AIM OF THE EXERCISE: Copy the rows below word for word, but leave out the pictures.

DATA EXCERPTS:

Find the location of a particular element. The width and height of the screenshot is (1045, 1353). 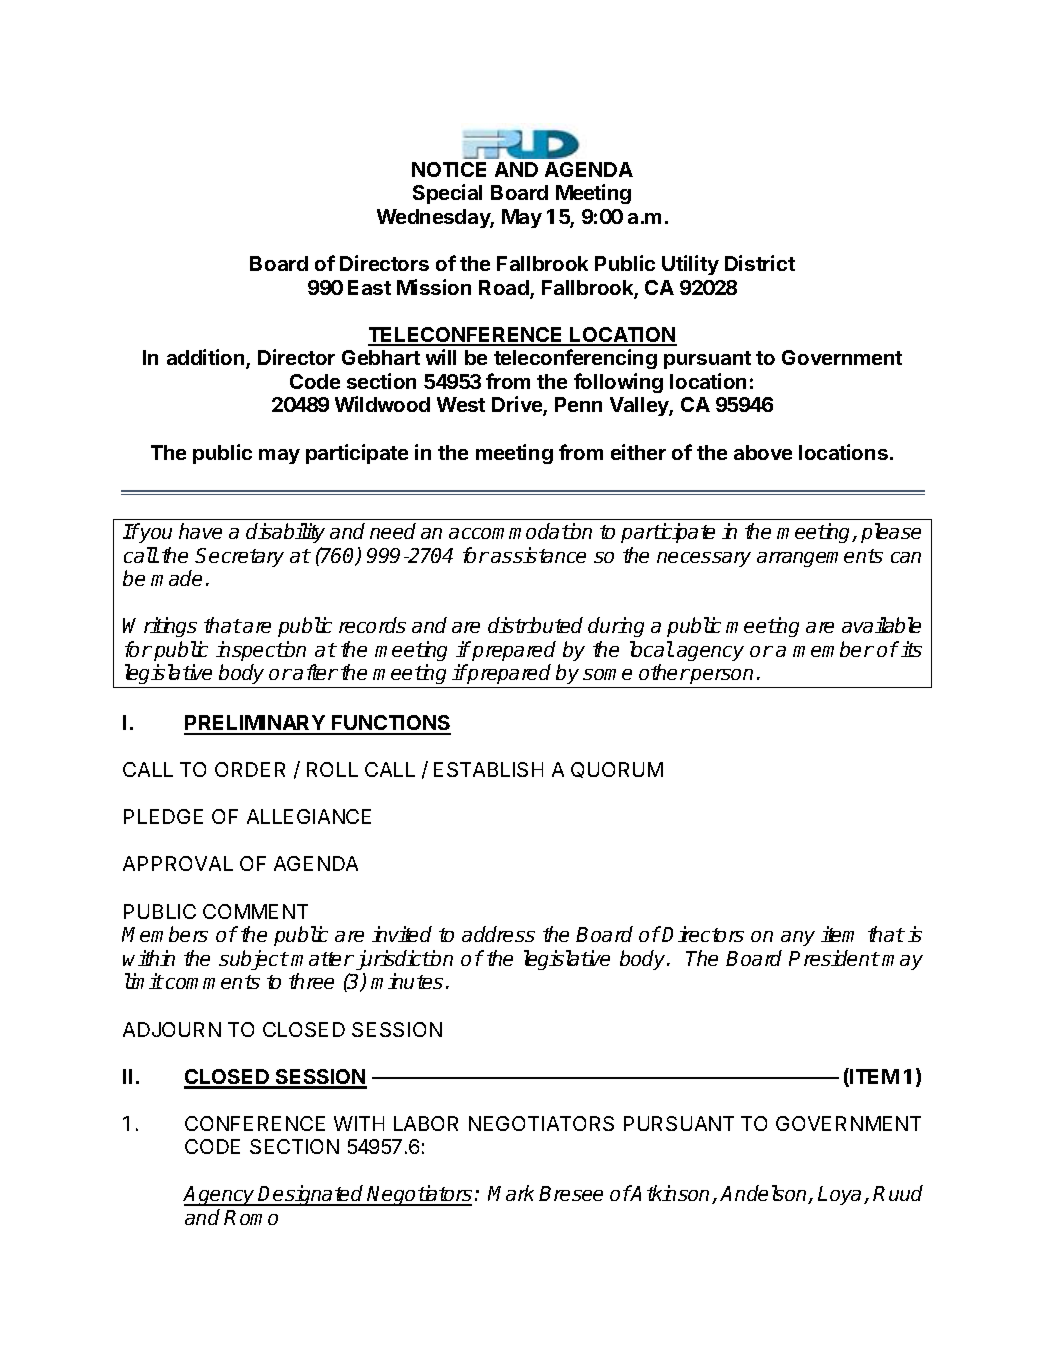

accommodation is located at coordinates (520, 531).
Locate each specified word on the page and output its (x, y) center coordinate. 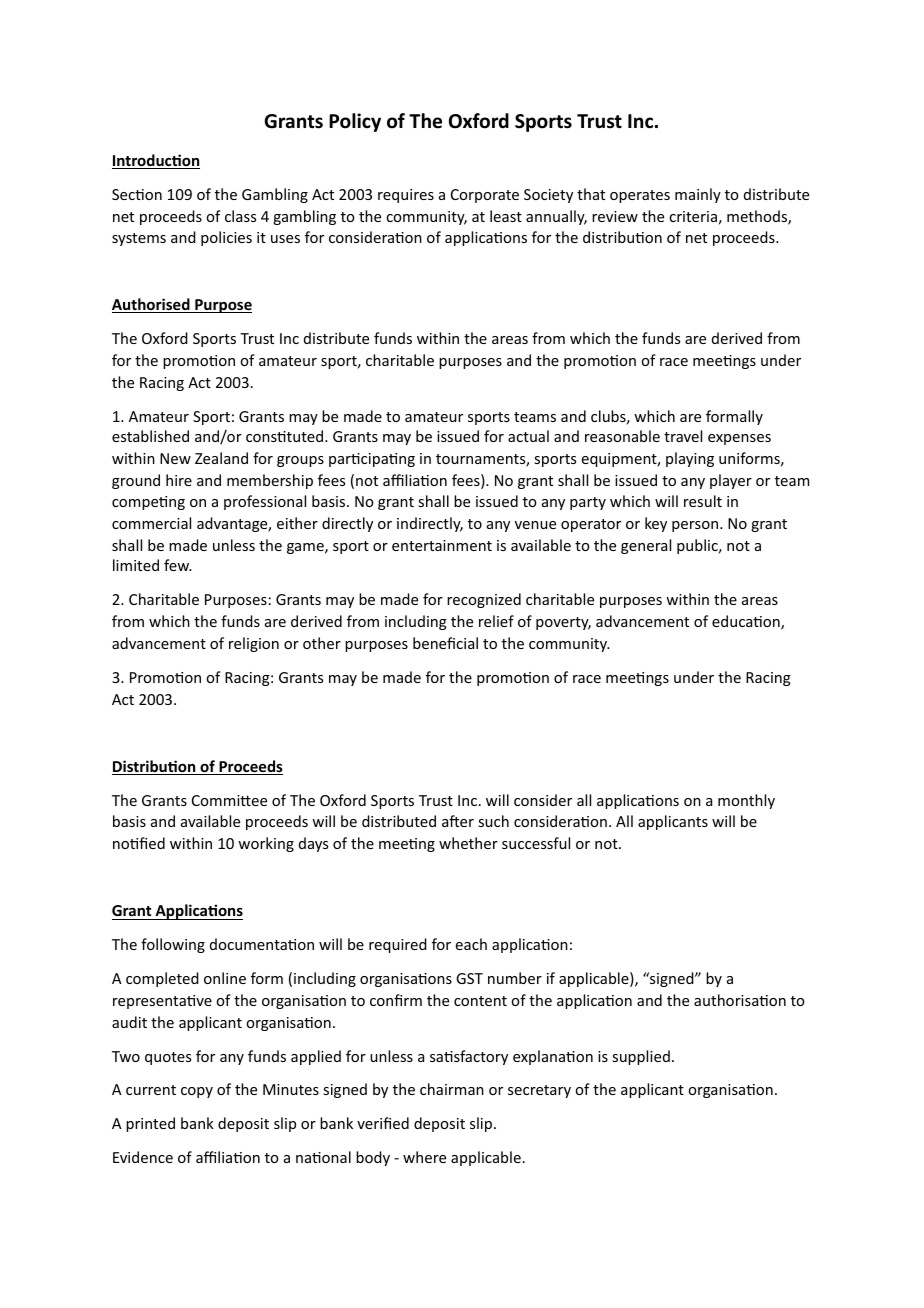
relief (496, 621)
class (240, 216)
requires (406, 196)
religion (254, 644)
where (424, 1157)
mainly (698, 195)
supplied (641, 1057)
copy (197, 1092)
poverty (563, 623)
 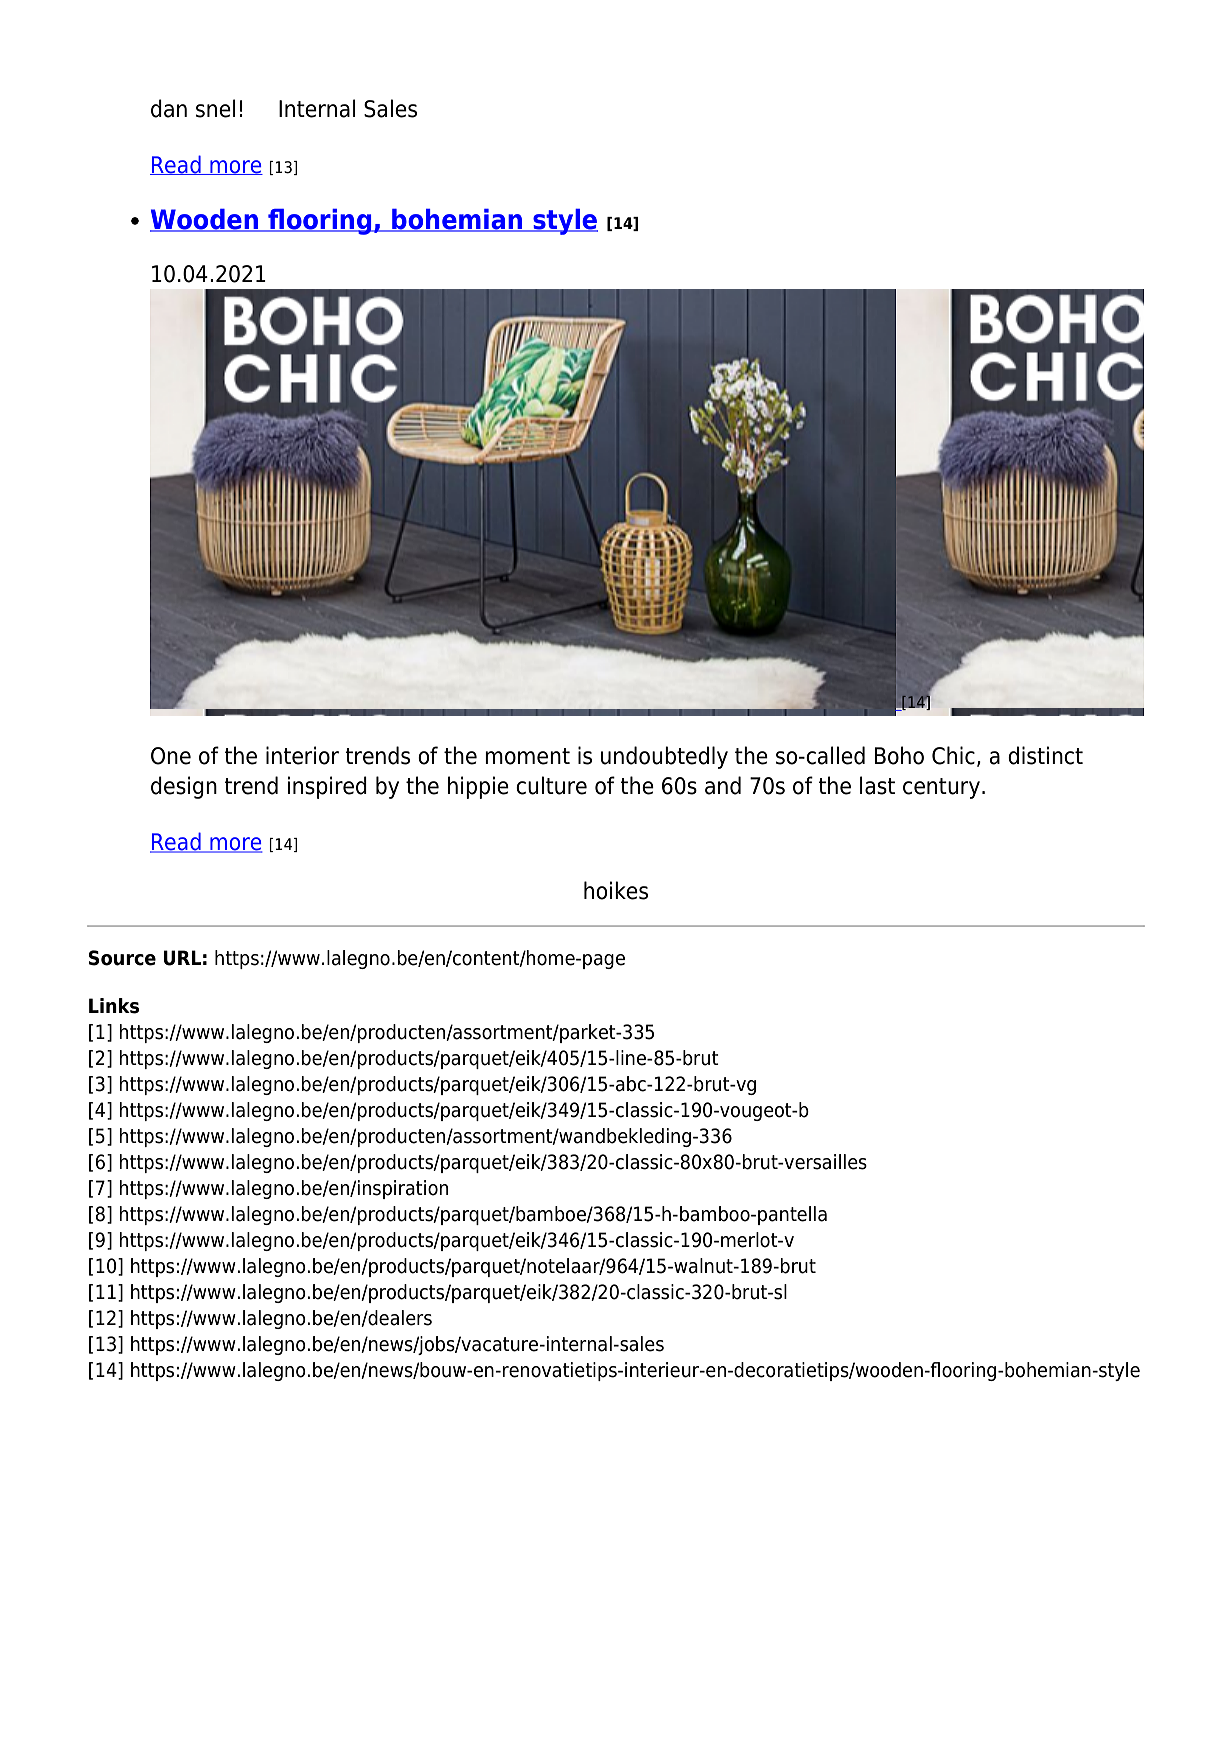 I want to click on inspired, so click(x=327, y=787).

WORKED ANSWER:
Find the location of a particular element. The width and height of the screenshot is (1045, 1353). 

accommodation is located at coordinates (520, 531).
Locate each specified word on the page and output its (x, y) center coordinate. 
relief (496, 621)
class (240, 216)
requires (406, 196)
religion (254, 644)
where (424, 1157)
mainly (698, 195)
supplied (641, 1057)
copy (197, 1092)
poverty (563, 623)
  I want to click on inspired, so click(x=327, y=787).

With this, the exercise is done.